# AVAILABLE RECORDS
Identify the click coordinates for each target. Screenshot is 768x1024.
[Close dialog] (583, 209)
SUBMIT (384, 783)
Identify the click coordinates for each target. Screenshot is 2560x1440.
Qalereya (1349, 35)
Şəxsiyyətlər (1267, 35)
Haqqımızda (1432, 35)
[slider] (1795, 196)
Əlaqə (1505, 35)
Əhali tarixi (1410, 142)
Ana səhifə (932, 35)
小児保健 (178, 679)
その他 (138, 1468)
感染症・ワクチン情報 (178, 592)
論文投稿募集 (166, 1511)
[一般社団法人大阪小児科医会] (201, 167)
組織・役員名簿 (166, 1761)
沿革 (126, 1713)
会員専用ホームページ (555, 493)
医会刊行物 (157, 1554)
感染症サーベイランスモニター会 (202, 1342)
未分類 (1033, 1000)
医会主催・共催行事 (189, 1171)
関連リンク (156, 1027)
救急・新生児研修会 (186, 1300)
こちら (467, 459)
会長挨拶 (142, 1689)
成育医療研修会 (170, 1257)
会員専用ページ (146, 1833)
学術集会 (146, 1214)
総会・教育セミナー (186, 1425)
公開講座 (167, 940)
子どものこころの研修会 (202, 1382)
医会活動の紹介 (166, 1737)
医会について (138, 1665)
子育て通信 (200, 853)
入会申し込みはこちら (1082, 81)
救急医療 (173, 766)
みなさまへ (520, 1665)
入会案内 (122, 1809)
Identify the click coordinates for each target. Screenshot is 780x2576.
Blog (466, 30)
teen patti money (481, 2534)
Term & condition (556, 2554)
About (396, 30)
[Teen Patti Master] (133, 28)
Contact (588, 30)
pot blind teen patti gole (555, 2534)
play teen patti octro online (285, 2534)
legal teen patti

# WHAT IS EXPECTED
Which lines above include the word "Screenshot"? Show each one.

# TASK SOLUTION
Identify the click coordinates for each target. Screenshot is 768x1024.
Identify the click coordinates for each target. Screenshot is 2560x1440.
Identify the click coordinates for each target. Screenshot is 780x2576.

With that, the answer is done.